#### Text

Teranga: a wolof word that can translates into hospitality. More than that, it is a concept, a state of mind, the values of sharing and solidarity as a way of life. Senegal is proudly nicknamed the country of Teranga; travel photographer and blogger Sabria Djafar (@allaroundthegirl) could not agree more. For the last few years she has been travelling around the globe and is a strong advocate for slow travel. When she decided to visit Senegal, she instantly fell in love with its people and culture. She spent a total of five months in the country, enjoying the warm welcome, taking in the different rhythms, learning about history. Her photographs invite us along her Senegalese experience, that she would describe by these words:
Reconnection, gentleness and authenticity
Sabria wandered through the exuberant Dakar. Bustling with activity and dizzying traffic, the capital of the country is full of lively markets with fresh produce abound, street food stalls, ambulant vendors, and a rich cultural offer. It is not uncommon to come across a herd of goats in the streets, like in the Medina neighbourhood, one of the most traditional areas of the town. A little bit north of the city the village of Ngor is the opportunity for a soothing getaway: only a few minutes away by boat for locals and tourists to escape on the tiny island of Ngor. Right on the beach await several little restaurants offering local meals and freshly grilled fish. Feet in the sand, under a colourful parasol, it was the perfect location for Sabria to enjoy a day or a quiet evening.
Another island easily accessible from Dakar, Goree, welcomes the traveller in a peaceful car-free environment. Among pastel-hued houses, narrow streets are filled with flowers and serenity. Yet Sabria was deeply moved by the visit of a particular pink building: the Slaves House and its Door of No Return that opens on the ocean, a highly symbolic place in the slave trade and world history. But nowadays, the beachfront of the island is an invitation to stroll and gather at sunset, gazing at the reflection of the star on the tranquil waves.
Heading north on the coast of the country, Sabria travelled to Saint Louis, former capital at the mouth of the river Senegal. She discovered colonial and coloured architecture. Although one of the biggest cities in the country, she was surprised by the calm atmosphere that contrasted with the tumultuous Dakar.

#### Problem details
Continue the piece on Sabria Djafar's travels in Senegal from where it stops, before the entries.

#### Information shown
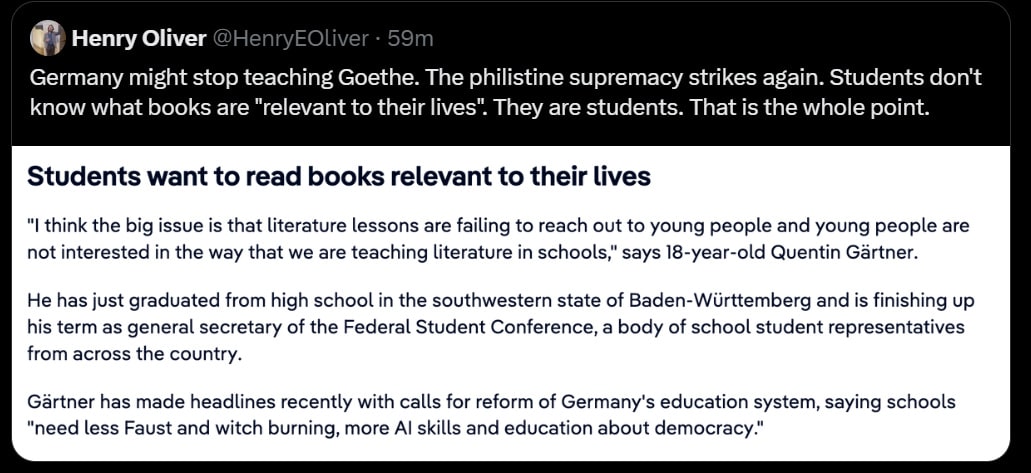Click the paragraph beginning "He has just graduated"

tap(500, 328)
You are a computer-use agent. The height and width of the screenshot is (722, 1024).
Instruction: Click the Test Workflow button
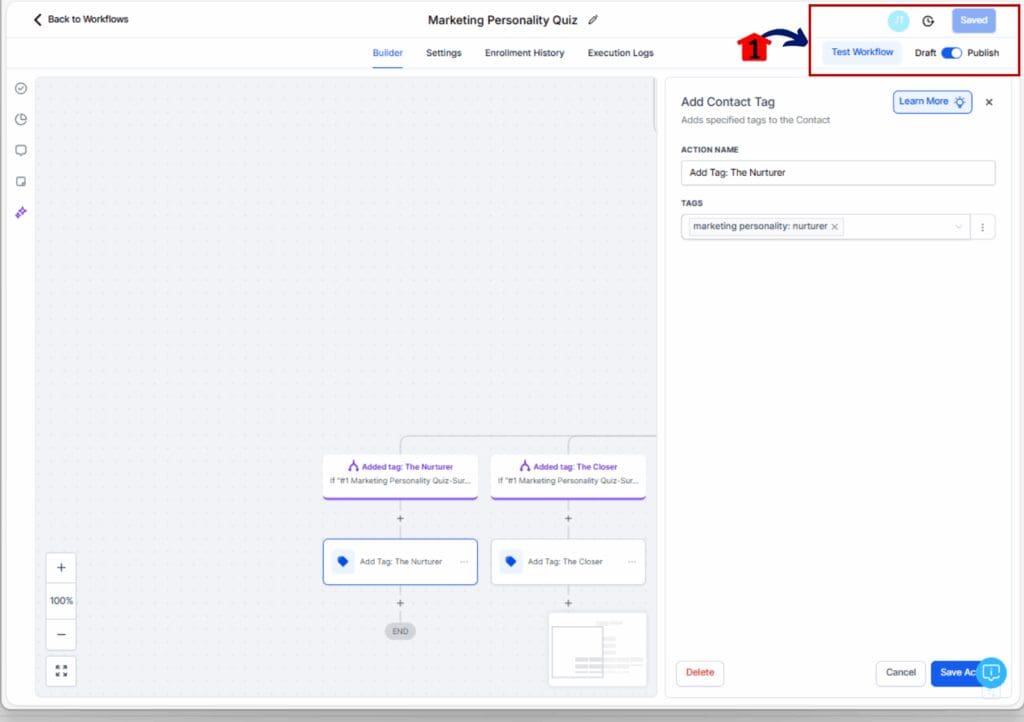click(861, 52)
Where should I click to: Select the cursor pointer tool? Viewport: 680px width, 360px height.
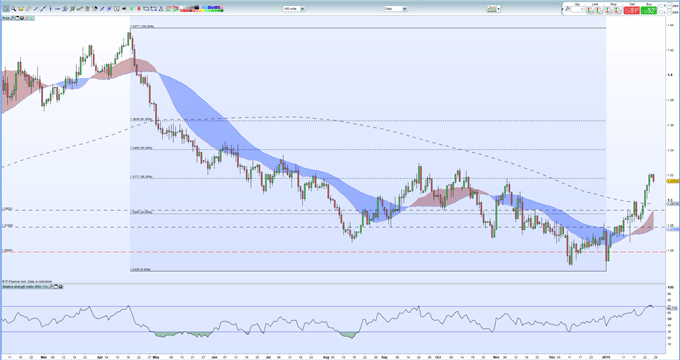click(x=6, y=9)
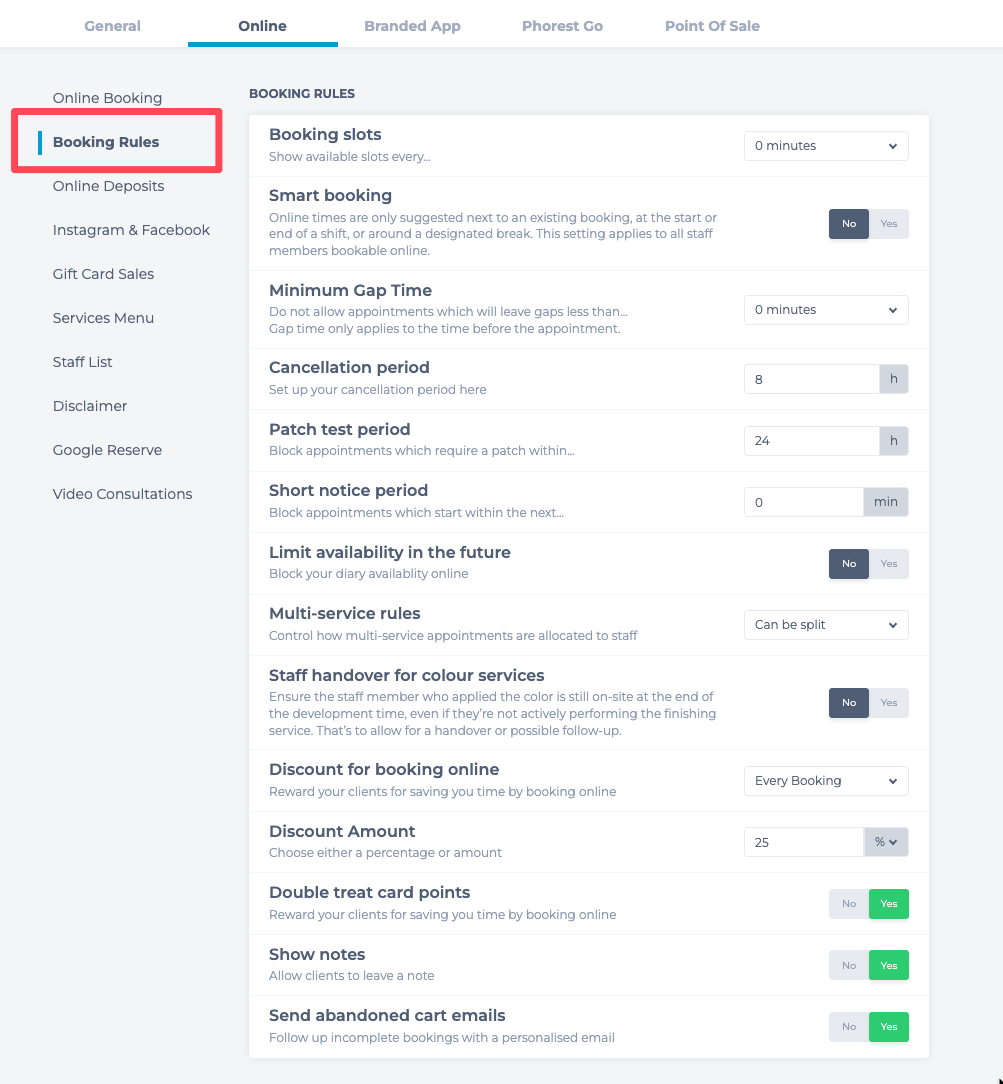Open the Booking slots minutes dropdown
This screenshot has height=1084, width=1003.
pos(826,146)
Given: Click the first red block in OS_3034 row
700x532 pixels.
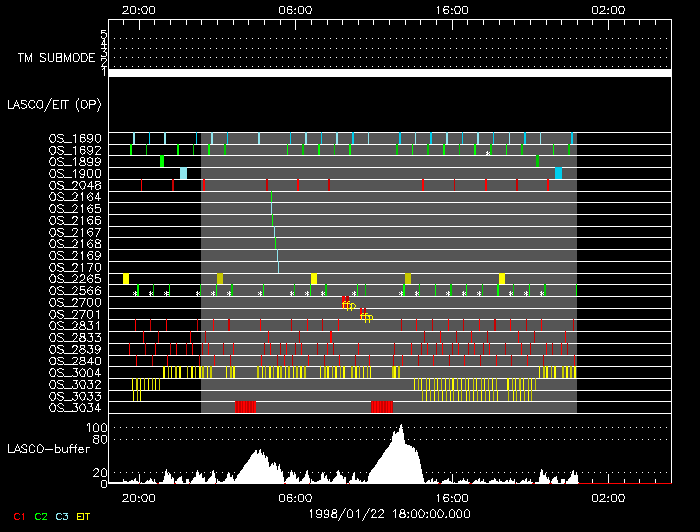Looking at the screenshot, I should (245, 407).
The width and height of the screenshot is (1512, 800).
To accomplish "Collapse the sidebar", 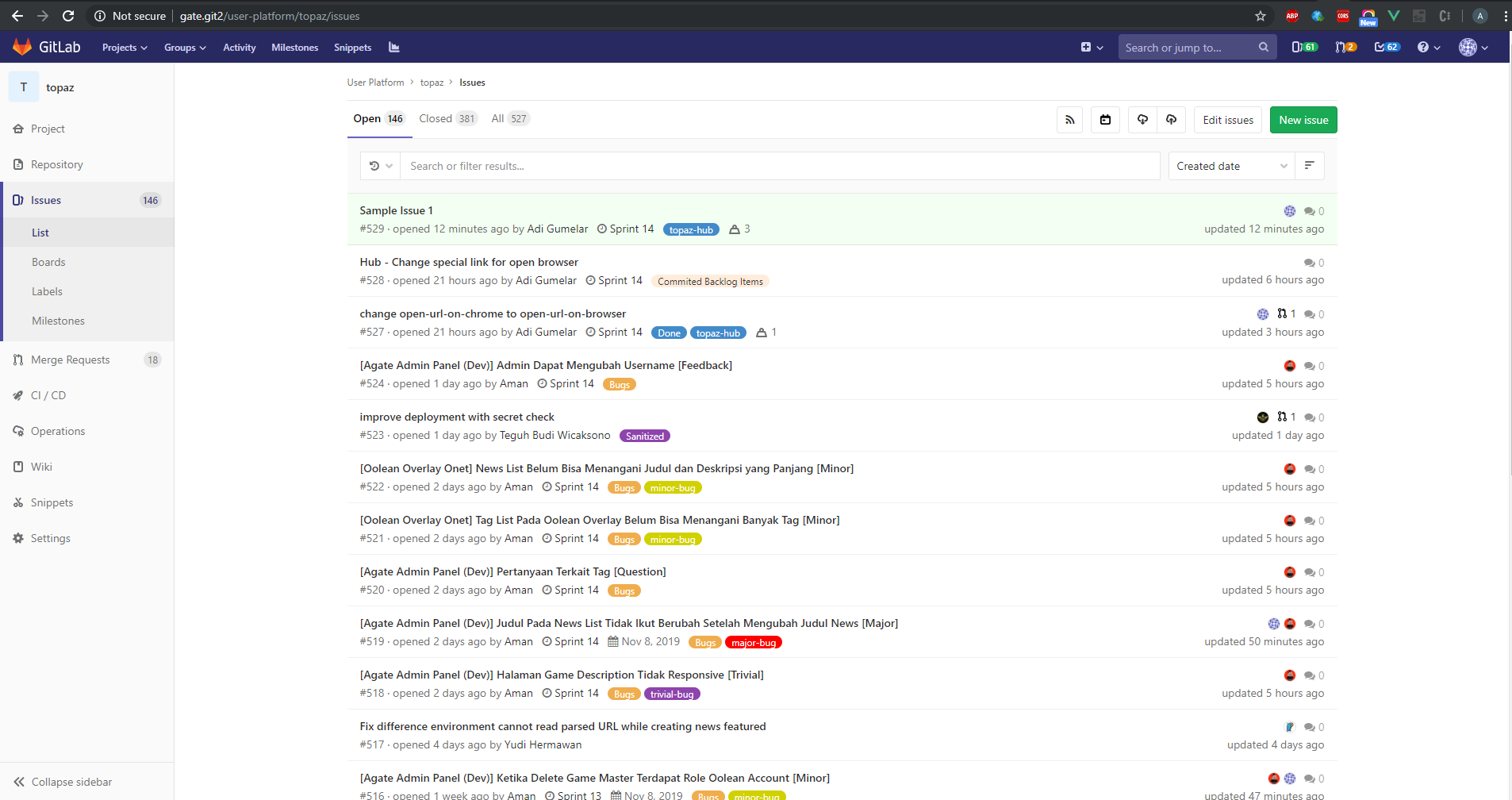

#### Answer to the exercise
The place that definitely conquered Sabria’s heart is a small fishing village by the name of Toubab Dialaw, about 50km south of Dakar. When she found herself in the capital on the eve of the Covid-19 lockdown, getting in the way of her travel plans, she did not hesitate and went back to where she felt at home.
My 3 months spent in Toubab Dialaw were fabulous. I was immediately surrounded by kind people in a hearty and unpretentious atmosphere. The natural energy that was reigning in this village made me feel good.
Sabria Djafar
© Sabria Djafar
The beach is a central spot in the life of the village. A base for the fishermen, but also a meeting point in the morning and late afternoon for sport amateurs. Senegalese wrestling is a major national and traditional sport and wrestlers train in the sand. Women walk on the beach, trays balanced on their head, to sell snacks: fatayas, deep-fried pastry filled with fish, but also fruits like the mad. This hard shell fruit with big seeds opens at the top, and sugar, salt or chili are added to its pulp.
As the muslim celebration of Ramadan occurred during her stay, every night Sabria was invited by families to break the fast. A haven of rest and conviviality during these pandemic times, to Sabria, Toubab Dialaw was the epitome of the famous senegalese teranga...
 Sabria Djafar
© Sabria Djafar
Sabria Djafar was born in France to an Algerian father and a Hispano-Italian mother. She shares her travel experiences through her photographs and words on the blog www.allaroundthegirl.com Now focusing on empowerment, she goes to meet women all over the world to portray them while they reveal their hopes and vision of happiness.